◆ WHAT THE TASK ASKS
Find every line in the material below that contains the string "width", matching case exactly, and copy each of those lines.

◆ RECORD LIST
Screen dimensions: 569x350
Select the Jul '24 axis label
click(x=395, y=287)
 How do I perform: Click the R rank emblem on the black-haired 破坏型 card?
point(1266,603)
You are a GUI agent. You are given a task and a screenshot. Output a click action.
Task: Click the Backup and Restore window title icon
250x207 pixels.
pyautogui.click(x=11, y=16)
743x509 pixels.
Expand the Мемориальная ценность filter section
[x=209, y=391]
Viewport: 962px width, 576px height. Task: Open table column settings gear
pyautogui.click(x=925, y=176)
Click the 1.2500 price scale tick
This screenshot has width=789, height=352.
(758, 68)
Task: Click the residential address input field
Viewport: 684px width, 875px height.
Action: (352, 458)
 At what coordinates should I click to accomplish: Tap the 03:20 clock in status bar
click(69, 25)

◆ EXERCISE RESPONSE
Viewport: 962px width, 576px height. Task: Open table column settings gear
This screenshot has width=789, height=352.
Viewport: 684px width, 875px height.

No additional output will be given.